The AG and Public Citizen say the acquisition would give JERA, which already owns 50% of two other gas units   totaling more than 400 MW in Massachusetts, too large a share of the generation market.

“The proposed transaction would by definition result in some degree of increased concentration of power generation ownership in New England and New York, and significant concentration of power generation capacity ownership in the import constrained SENE Capacity Zone of ISO-NE,” Healey wrote in a comment. 

After the transaction, JERA would own more than 18% of the capacity cleared in the Southeastern New England zone.

The application also didn’t consider whether JERA would try to get reliability-must-run or other out of market payments, Healey wrote.

She called on FERC to comprehensively review the application — and to take its time by rejecting a request from the companies for expedited consideration and approval by Aug. 1.

Public Citizen’s protest reiterated those issues and raised others.

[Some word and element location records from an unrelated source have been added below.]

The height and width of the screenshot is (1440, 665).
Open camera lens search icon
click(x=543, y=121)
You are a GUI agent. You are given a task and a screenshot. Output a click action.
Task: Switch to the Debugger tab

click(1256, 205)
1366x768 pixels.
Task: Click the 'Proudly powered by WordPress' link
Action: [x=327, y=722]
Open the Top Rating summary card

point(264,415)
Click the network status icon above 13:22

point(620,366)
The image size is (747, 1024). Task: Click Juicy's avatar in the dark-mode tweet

The deal “looks like a pretty big bet to make lots of money off ISO-NE’s capacity market, and likely prolong the life of some fossil fuel power plants,” Public Citizen’s Energy Director Tyson Slocum wrote in an email to RTO Insider.

Slocum said that the deal raises questions about the concentration of voting in ISO-NE’s NEPOOL stakeholder process.

“Since NEPOOL membership conveys the ability to influence market design in ISO-NE (and therefore directly impacts rates), details on how exactly JERA plans to participate as a voting member in NEPOOL post-transaction is needed to determine whether the transaction is in the public interest,” the protest says.

Public Citizen says the company should disclose its plans for NEPOOL representation, as well as sharing the transaction price.

“We object to the confidential treatment of the sales price of the transaction, and ask the commission to release it,” Slocum wrote. “The purchase/sales price of power generation transactions reveal information essential to the public interest about the buyer’s expectation of economic return of the asset.”

Defending the Deal 

In the application, the companies laid out why they believe the acquisition is not a threat to competition, using analysis from consultant Julie Solomon of Guidehouse.

Solomon found de minimis effects on competition in the market, while acknowledging that it would increase the market share of generators affiliated with JERA to 6.4% in ISO-NE and 18% in the Southeast zone.

The company also replied to Public Citizen’s protest, calling them “extraneous” arguments and asking FERC to dismiss it.

“Public Citizen does not raise any issues that would prevent the commission from authorizing the transaction as requested in the application,” the filing says. “Instead, Public Citizen seeks to use this proceeding to address other matters, including by means of imposing conditions that have no place in a proceeding under [Federal Power Act] Section 203.”